I didn’t even mind going out to the well before I bedded down, to get water to flush the toilet. And I remembered to step over – not on – the box of baby chicks Susanne put in the kitchen to keep them safe from predators at night. I also remembered to close the door tightly to keep the skunks out – and probably the ostriches and the armadillos too. I’m not kidding.
Juan and the equally well-educated and well-traveled Susanne have made a conscious choice to keep modernization at bay, in order to preserve the traditional life of the Uruguayian cattle ranch. When Dharma is old enough to go to school, she’ll ride a pony, not a school bus. Although they could choose to allow technology to make their lives easier, they won’t – what they have is too precious to them and ultimately, to their guests.
If you’re thinking a stay at the Panagea doesn’t sound much like a rest, you’re right. It wasn’t. While I would certainly have been welcome to loll around the ranch and read a book all day, I’d have been missing the point – and most of the fun.
One of the guests Juan and Susanne often speak of was a city guy who came, planning to spend a week. Obviously stressed but reluctant to talk about his personal issues, the guest threw himself into the work and the life of the ranch. One week stretched into two, then three, then four. In the end, the man stayed for six months.

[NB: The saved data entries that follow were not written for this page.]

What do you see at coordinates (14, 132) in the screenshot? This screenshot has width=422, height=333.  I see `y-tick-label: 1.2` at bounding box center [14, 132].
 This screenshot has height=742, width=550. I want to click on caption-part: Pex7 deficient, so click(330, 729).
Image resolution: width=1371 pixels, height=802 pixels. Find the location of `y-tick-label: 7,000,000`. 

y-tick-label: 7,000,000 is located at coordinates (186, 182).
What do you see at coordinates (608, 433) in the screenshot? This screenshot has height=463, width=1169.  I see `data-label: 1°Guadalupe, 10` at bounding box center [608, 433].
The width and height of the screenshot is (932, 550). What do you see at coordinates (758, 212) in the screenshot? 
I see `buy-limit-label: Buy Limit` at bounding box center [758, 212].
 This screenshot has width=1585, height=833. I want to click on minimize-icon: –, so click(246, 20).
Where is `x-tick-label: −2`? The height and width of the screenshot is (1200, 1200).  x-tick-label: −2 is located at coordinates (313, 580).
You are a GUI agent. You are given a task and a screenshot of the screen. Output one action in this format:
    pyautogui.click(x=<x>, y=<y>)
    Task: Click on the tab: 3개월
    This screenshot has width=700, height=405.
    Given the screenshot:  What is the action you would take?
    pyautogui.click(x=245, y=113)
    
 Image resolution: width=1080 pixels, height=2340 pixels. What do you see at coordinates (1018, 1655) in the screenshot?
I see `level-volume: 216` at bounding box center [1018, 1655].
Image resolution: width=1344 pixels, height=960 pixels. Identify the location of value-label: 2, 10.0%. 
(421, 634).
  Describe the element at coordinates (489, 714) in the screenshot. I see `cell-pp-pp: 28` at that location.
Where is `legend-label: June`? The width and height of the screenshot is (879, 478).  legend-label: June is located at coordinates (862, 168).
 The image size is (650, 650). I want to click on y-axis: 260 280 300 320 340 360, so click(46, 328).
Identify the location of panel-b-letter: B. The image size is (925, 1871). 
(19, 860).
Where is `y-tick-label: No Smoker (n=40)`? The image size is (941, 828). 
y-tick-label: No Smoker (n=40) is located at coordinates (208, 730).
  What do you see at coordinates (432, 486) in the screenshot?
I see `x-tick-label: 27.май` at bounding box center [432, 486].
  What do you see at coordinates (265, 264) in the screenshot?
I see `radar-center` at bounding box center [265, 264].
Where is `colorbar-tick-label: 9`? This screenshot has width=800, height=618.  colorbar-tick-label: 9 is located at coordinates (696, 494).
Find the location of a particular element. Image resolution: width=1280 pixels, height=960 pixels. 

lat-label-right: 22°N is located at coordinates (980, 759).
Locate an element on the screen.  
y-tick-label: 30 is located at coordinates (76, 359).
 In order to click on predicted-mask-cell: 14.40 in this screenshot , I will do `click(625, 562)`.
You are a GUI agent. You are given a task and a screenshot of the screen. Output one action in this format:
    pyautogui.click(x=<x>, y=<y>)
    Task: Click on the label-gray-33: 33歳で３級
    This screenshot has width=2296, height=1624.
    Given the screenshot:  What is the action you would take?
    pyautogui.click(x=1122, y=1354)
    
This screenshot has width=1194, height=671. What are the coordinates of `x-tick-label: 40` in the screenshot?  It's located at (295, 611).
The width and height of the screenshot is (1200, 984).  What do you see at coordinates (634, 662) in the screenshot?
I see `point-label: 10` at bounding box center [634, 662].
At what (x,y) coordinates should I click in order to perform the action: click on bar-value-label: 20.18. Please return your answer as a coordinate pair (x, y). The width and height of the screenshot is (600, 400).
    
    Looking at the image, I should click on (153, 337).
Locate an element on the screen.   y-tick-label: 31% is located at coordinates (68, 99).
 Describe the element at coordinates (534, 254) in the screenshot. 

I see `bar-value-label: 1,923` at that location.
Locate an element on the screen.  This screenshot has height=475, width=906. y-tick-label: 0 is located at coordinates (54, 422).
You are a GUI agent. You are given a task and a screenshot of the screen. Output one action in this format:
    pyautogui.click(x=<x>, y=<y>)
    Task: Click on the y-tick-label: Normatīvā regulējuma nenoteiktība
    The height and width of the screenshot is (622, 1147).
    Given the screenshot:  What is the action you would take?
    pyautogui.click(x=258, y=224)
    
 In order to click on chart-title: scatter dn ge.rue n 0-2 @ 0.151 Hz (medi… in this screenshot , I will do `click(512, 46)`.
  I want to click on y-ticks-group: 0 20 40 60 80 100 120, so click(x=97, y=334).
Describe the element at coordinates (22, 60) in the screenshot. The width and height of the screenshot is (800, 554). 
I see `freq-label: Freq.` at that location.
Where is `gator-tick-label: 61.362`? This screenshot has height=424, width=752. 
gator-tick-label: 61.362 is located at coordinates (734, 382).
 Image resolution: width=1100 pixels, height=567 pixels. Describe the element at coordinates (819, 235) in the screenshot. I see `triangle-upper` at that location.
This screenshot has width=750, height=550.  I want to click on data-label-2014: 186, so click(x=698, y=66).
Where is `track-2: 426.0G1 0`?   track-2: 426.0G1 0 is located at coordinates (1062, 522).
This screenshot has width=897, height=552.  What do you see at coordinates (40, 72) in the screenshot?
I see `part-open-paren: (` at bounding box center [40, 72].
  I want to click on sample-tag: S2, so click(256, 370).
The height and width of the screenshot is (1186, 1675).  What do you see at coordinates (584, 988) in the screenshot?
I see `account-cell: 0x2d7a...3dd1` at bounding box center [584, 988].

Says Susanne, “We never knew what had been wrong, but as the weeks passed, we could see him relax and knew he was feeling better. Whatever he was looking for, he seemed to find it.” I understand what he found because I found it too.
A stay at the Panagea is a rare opportunity to leave behind the usual worries, responsibilities and concerns of our everyday, far-too-wired lives. More importantly, it’s a chance to test your abilities and stretch yourself far beyond your normal limits. Can you saddle up and ride – with personality and confidence? Can you work with your hands instead of your computer? Can you master your fears of horses, of cattle and perhaps, of failure itself?
At the Panagea, believe me, you can and you will.